** Records provided follows **

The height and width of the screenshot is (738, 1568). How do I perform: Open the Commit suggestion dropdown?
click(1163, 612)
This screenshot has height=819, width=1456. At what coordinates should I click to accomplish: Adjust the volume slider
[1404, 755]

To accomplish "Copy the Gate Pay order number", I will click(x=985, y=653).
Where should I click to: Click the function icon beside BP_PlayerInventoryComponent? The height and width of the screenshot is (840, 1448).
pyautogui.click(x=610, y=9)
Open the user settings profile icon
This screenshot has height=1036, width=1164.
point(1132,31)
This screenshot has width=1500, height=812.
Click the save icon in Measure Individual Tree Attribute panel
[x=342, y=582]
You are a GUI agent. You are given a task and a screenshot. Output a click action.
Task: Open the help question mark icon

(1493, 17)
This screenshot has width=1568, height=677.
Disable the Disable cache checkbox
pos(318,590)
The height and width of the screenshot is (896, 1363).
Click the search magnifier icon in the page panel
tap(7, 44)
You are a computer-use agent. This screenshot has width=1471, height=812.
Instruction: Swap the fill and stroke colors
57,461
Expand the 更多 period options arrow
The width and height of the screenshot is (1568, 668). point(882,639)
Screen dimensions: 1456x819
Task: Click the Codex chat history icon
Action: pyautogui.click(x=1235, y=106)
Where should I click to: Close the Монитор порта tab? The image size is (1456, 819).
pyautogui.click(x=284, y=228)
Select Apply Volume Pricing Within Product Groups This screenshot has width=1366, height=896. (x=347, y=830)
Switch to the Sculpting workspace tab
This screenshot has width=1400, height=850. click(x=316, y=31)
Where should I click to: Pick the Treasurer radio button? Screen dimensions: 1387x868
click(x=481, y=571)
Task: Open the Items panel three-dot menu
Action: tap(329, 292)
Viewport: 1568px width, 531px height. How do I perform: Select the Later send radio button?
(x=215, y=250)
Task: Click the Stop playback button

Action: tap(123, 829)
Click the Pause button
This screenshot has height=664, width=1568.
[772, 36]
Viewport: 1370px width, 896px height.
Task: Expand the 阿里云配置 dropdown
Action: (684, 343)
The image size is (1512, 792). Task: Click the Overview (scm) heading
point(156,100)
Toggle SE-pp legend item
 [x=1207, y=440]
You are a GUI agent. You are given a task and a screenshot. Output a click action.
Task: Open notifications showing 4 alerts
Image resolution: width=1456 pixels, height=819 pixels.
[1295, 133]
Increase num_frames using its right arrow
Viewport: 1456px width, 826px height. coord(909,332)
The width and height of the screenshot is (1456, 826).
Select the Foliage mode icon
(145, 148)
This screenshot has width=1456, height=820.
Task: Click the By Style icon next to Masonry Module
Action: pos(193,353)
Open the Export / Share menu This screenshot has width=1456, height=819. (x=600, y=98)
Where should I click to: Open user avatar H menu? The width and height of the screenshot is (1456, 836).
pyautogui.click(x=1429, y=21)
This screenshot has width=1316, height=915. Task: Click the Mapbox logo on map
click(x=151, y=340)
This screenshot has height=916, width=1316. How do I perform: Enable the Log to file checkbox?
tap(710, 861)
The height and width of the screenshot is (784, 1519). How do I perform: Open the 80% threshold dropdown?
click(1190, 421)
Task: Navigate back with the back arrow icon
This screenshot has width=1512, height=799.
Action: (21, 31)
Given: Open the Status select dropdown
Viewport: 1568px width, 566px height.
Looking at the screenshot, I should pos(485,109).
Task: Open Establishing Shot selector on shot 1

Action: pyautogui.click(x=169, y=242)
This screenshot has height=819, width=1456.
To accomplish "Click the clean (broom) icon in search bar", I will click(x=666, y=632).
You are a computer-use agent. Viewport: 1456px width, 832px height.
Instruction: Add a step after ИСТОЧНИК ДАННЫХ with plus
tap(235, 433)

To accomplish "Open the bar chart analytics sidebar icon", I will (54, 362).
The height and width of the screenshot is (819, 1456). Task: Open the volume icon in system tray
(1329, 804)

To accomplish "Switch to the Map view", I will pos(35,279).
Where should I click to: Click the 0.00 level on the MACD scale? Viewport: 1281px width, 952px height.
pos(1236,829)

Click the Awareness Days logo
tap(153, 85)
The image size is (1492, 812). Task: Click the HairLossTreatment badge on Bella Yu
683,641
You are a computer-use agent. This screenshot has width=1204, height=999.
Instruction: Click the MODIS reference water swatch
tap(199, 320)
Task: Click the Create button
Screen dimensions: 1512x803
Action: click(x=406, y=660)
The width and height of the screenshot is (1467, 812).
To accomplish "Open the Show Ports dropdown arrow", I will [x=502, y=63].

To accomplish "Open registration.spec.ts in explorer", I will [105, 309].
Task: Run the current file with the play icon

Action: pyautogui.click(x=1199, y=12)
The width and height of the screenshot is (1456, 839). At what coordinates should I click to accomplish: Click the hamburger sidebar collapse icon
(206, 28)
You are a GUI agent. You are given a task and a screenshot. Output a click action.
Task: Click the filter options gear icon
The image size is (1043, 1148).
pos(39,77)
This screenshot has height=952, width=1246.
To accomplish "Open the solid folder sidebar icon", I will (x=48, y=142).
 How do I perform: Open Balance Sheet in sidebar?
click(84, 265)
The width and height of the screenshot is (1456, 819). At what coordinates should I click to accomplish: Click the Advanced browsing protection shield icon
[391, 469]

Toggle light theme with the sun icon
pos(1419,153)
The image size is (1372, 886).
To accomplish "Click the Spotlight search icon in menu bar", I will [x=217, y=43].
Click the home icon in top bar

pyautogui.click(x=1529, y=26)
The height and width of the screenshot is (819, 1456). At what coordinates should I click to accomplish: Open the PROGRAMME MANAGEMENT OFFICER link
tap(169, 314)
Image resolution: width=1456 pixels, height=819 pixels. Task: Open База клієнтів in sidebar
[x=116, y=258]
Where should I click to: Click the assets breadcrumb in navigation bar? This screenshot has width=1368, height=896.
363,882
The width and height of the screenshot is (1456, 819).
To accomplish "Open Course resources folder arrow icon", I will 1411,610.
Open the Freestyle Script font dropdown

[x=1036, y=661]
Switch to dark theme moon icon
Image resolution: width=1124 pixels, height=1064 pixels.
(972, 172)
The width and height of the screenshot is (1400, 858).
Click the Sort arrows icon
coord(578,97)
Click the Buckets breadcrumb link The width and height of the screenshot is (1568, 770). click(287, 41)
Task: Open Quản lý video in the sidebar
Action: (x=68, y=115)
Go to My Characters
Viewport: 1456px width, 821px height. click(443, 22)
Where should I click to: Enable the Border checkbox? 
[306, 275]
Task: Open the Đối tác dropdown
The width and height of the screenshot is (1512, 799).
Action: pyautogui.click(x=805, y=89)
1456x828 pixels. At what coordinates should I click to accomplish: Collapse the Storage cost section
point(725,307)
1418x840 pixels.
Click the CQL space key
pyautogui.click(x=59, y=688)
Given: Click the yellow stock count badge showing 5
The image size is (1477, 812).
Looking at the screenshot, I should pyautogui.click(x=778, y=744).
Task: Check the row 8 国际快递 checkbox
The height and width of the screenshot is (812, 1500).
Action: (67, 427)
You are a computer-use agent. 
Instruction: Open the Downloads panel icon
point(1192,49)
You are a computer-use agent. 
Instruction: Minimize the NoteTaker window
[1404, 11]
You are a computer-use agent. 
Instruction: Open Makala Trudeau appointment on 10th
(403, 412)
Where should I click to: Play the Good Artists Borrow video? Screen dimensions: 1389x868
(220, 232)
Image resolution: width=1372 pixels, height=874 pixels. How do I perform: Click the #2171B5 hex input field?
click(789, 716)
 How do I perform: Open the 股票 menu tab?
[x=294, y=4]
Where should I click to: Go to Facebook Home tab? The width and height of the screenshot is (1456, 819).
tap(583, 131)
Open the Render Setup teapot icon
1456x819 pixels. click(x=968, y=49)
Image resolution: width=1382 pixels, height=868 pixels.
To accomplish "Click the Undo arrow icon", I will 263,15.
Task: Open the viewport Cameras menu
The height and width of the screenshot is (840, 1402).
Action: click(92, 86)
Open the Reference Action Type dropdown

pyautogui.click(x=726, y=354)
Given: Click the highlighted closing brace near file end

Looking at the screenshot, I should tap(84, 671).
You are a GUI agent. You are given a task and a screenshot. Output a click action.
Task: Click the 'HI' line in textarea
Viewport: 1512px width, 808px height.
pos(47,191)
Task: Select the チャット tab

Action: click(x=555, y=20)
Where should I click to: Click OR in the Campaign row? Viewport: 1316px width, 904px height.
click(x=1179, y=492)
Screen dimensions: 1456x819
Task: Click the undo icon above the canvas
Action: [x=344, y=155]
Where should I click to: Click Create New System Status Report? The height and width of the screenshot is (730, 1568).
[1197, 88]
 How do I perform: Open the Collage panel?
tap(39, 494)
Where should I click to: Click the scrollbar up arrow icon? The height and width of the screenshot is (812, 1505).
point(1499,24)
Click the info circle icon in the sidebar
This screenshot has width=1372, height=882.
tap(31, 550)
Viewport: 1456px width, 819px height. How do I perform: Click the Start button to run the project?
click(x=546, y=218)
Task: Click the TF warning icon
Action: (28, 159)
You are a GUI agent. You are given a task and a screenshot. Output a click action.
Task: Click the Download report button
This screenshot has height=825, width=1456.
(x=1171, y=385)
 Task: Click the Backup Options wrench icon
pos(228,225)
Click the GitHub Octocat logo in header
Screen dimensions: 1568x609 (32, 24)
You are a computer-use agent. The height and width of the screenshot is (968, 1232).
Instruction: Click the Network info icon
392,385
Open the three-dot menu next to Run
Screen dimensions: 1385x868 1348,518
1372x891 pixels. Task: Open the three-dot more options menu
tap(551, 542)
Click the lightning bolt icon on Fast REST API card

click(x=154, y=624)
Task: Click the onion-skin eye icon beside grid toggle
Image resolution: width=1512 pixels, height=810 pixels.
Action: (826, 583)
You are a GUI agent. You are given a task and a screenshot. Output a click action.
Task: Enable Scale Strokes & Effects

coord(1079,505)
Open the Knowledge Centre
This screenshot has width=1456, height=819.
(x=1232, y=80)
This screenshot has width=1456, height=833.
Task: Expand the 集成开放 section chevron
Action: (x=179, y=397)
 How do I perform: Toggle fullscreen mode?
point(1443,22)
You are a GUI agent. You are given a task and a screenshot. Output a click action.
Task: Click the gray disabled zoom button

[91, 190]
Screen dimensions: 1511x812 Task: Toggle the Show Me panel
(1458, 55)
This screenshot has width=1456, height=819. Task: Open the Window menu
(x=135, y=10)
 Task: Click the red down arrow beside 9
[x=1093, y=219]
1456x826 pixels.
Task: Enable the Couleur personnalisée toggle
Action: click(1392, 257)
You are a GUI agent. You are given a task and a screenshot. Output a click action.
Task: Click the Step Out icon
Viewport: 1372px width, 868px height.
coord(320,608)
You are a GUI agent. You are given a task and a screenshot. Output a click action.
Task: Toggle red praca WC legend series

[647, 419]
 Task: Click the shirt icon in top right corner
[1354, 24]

** End of Records provided **

Instructions to follow — All lines from the one containing "Task: Toggle red praca WC legend series" to the last line above should be reproduced exactly, and no other lines should be given.

Response to the exercise —
Task: Toggle red praca WC legend series

[647, 419]
 Task: Click the shirt icon in top right corner
[1354, 24]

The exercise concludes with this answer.